■ **TASK OBJECTIVE**
Where the line containing "This screenshot has height=733, width=1303." appears, begin retyping; continue exactly through the final line of the data. Omit every picture.

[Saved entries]

=-=-=-=-=

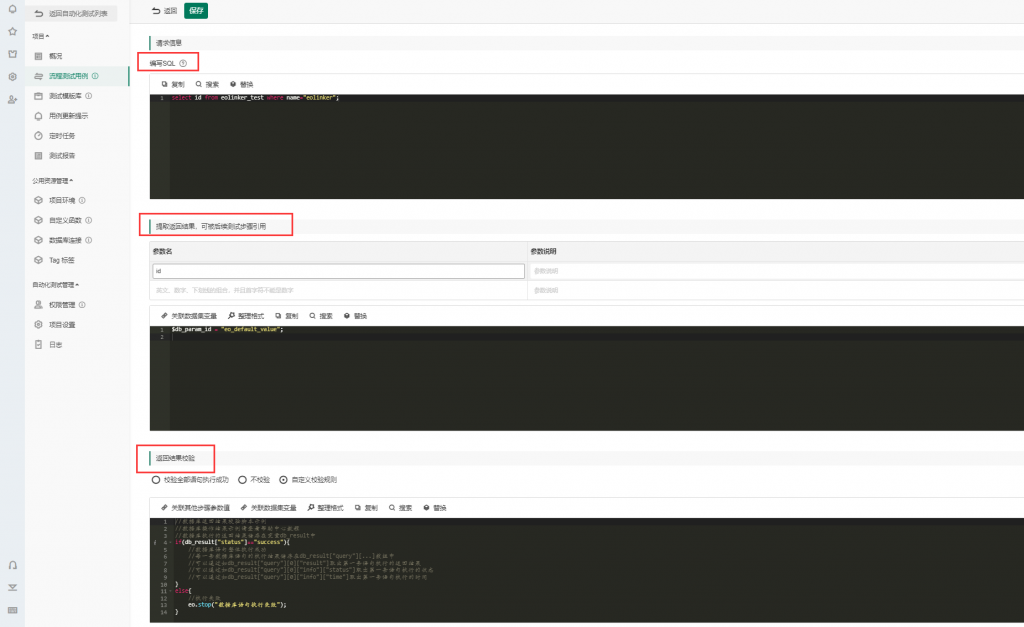Click the gear settings icon in left rail
This screenshot has height=627, width=1024.
[x=12, y=76]
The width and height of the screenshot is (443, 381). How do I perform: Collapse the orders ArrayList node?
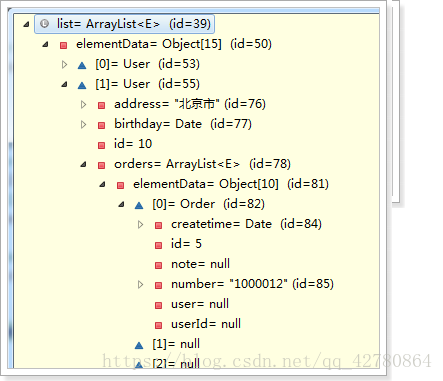click(84, 164)
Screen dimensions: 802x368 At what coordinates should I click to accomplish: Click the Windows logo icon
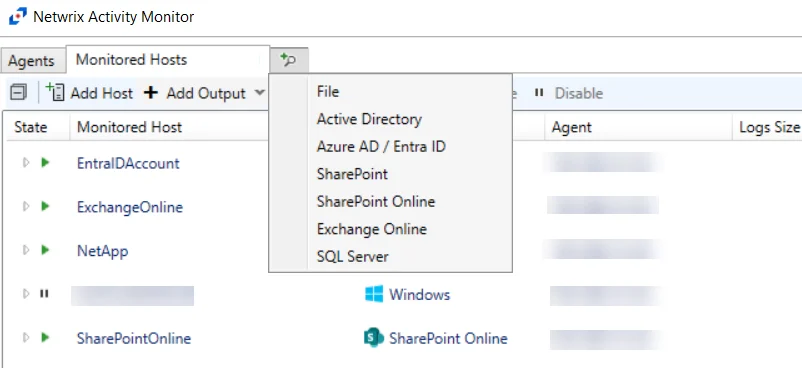374,294
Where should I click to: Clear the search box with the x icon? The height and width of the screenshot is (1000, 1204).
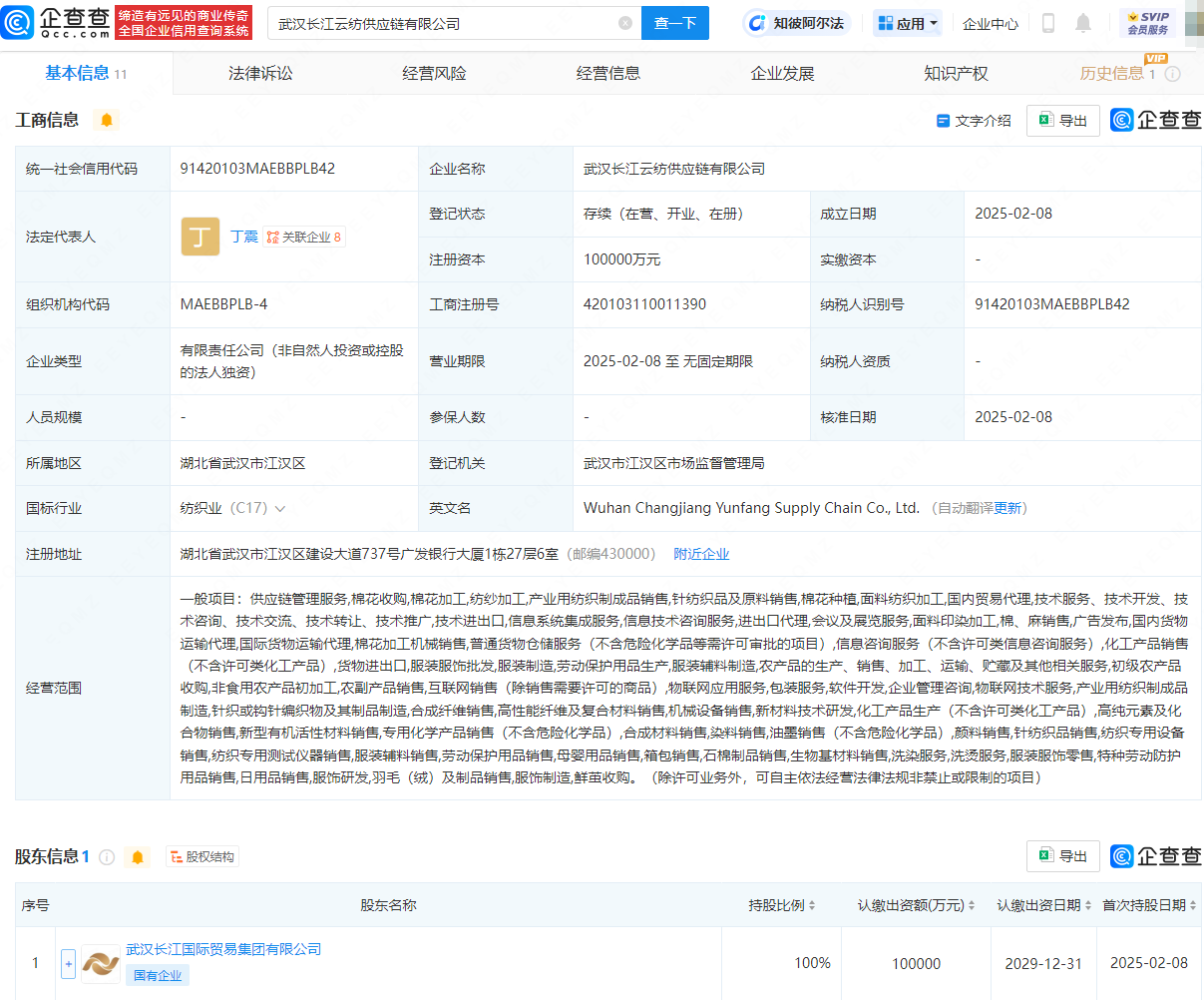(x=624, y=22)
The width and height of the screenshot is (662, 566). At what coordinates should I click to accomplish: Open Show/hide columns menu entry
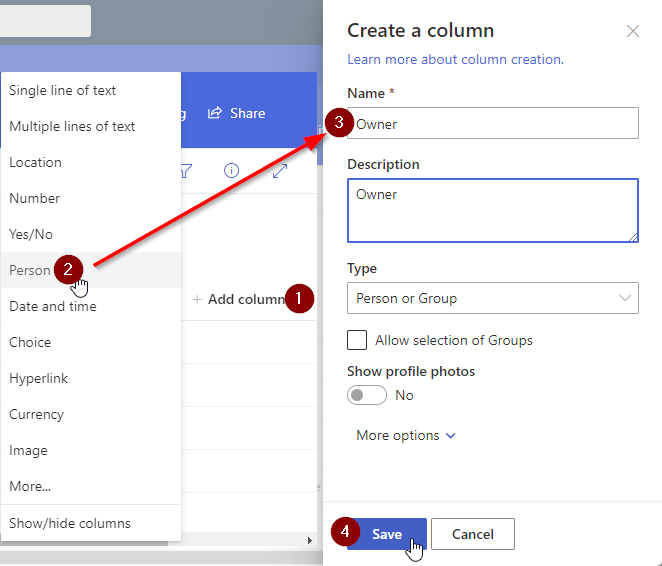(70, 523)
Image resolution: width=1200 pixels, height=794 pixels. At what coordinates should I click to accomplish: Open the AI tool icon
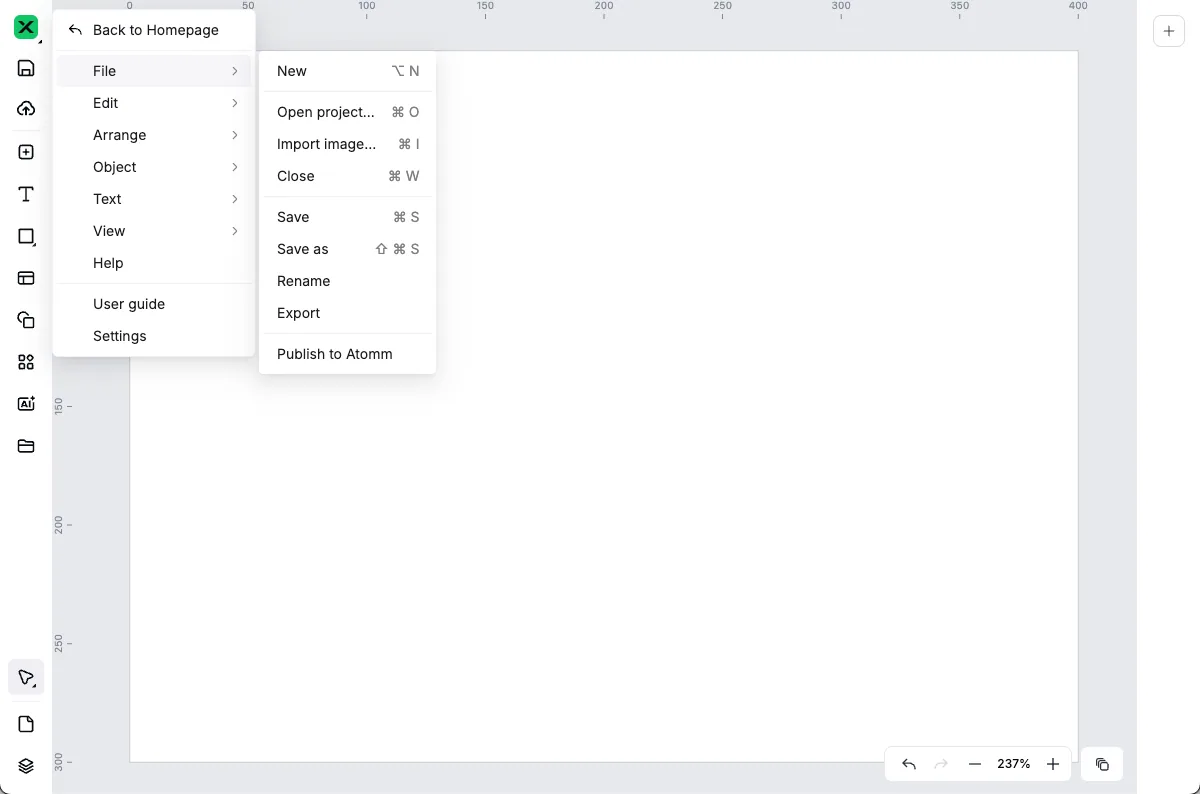(26, 404)
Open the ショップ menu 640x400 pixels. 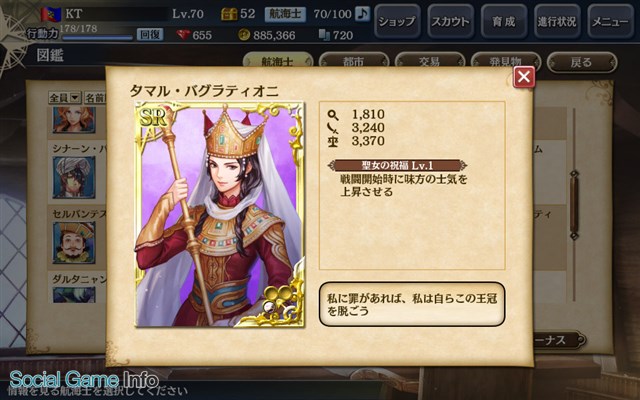tap(397, 21)
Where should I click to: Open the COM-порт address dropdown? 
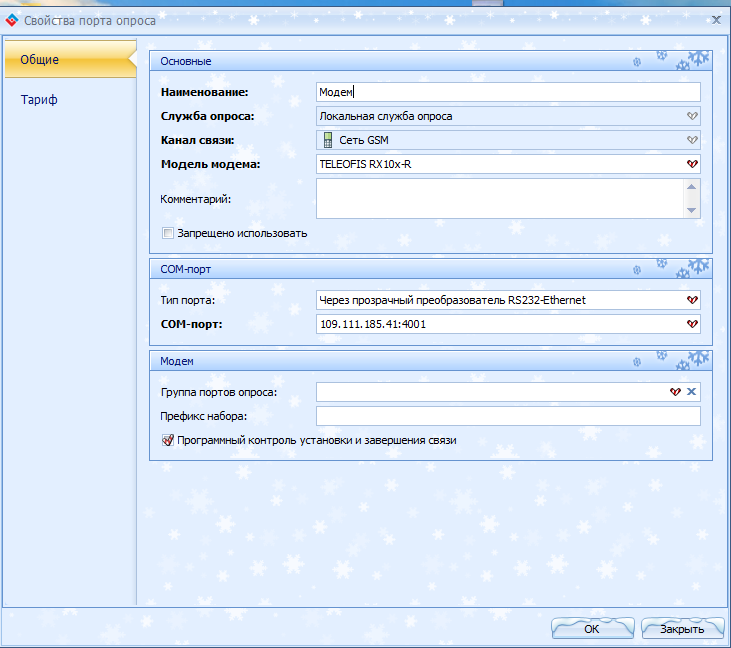[x=691, y=324]
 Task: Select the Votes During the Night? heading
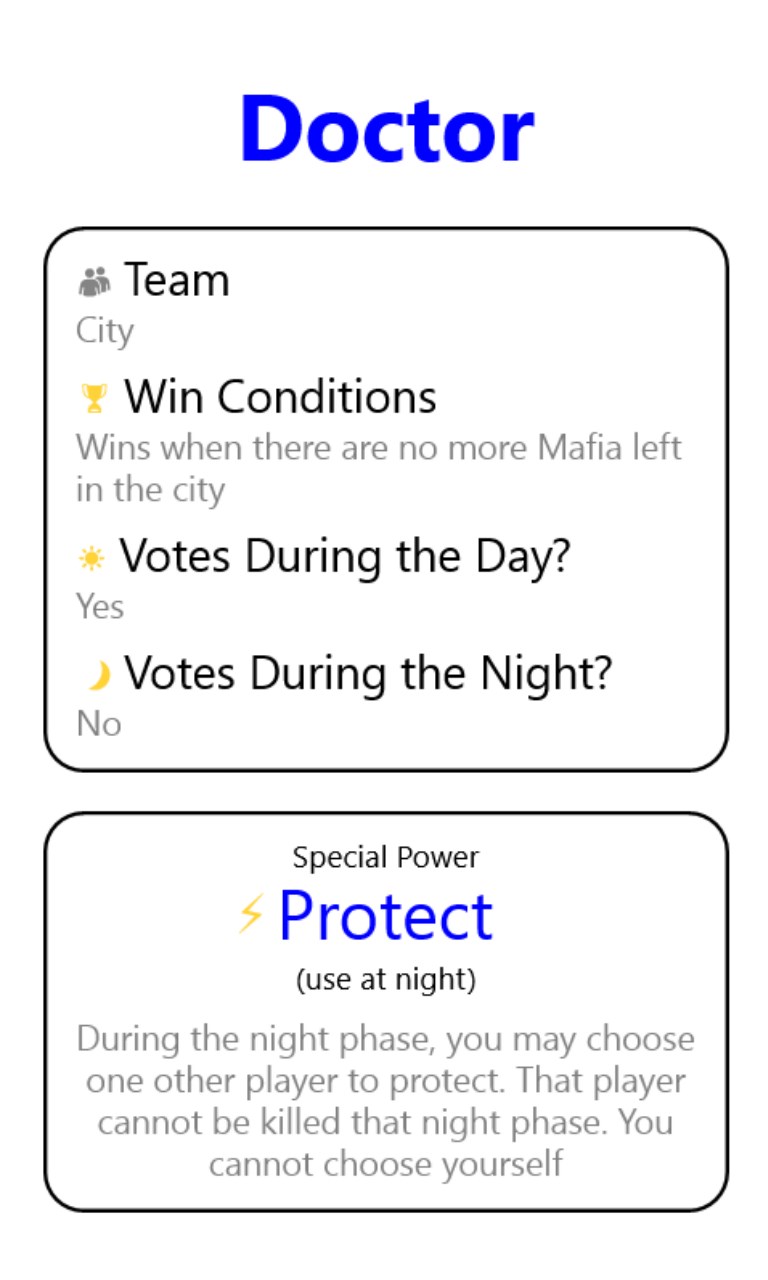[367, 674]
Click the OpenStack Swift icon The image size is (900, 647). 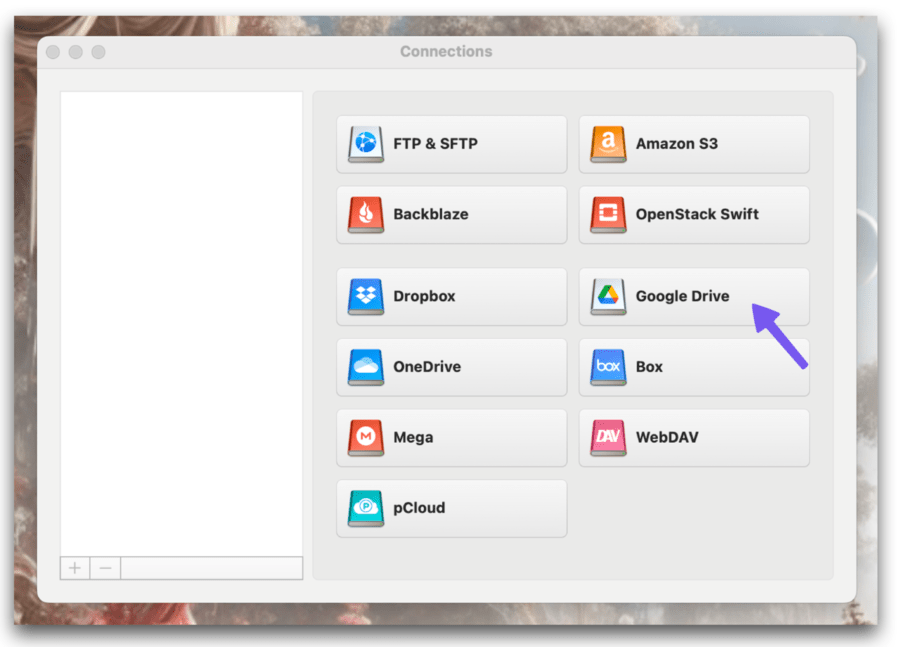click(607, 214)
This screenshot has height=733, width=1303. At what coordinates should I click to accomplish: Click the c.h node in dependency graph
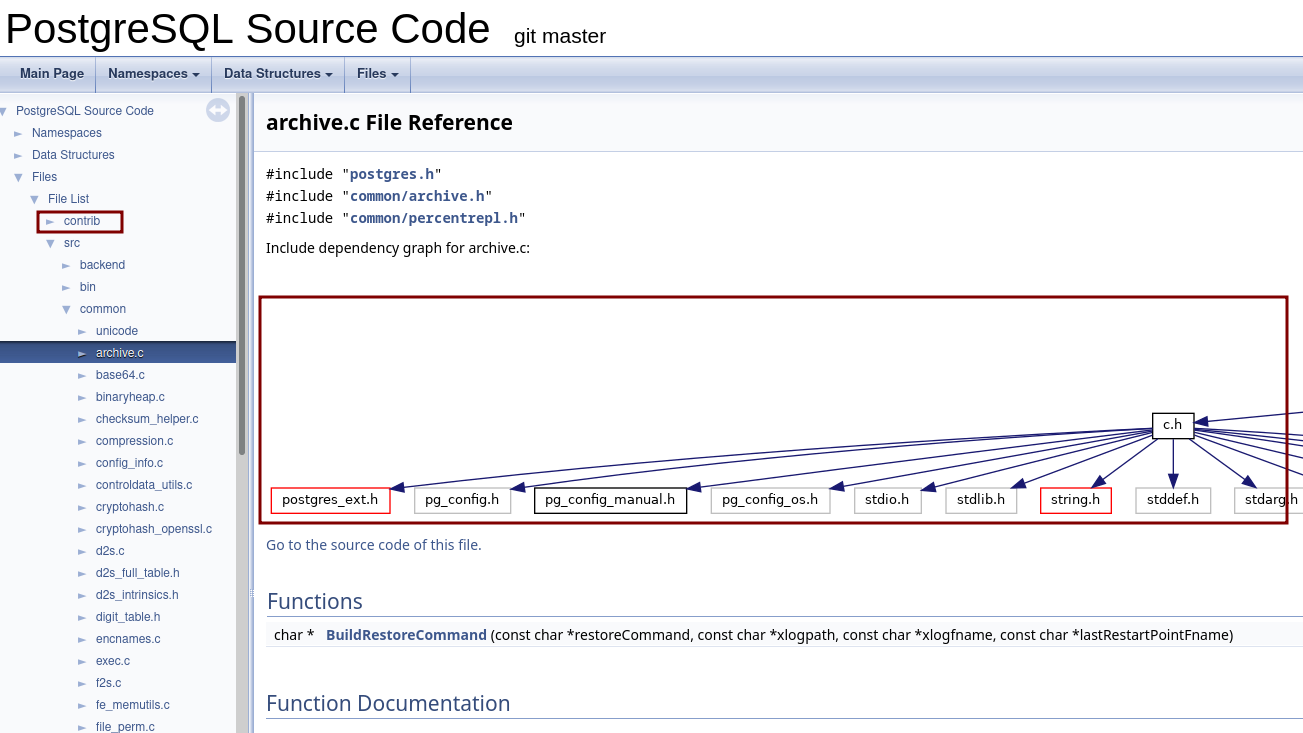[1172, 425]
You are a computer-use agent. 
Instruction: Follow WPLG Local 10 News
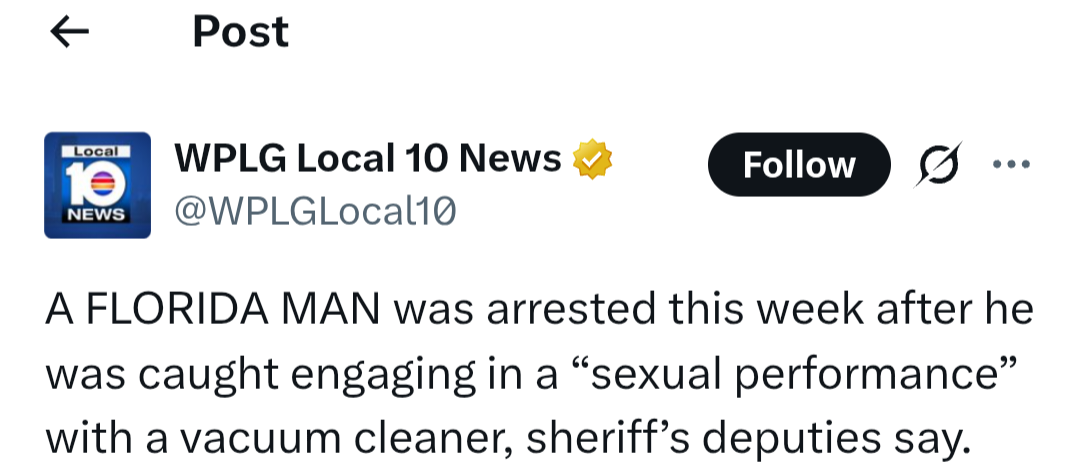799,165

=-=-=-=-=

■ **RESULT OF THIS EXERCISE**
This screenshot has height=733, width=1303. At what coordinates should I click to accomplish: Click the c.h node in dependency graph
[1172, 425]
You are a computer-use agent. 
Instruction: Follow WPLG Local 10 News
799,165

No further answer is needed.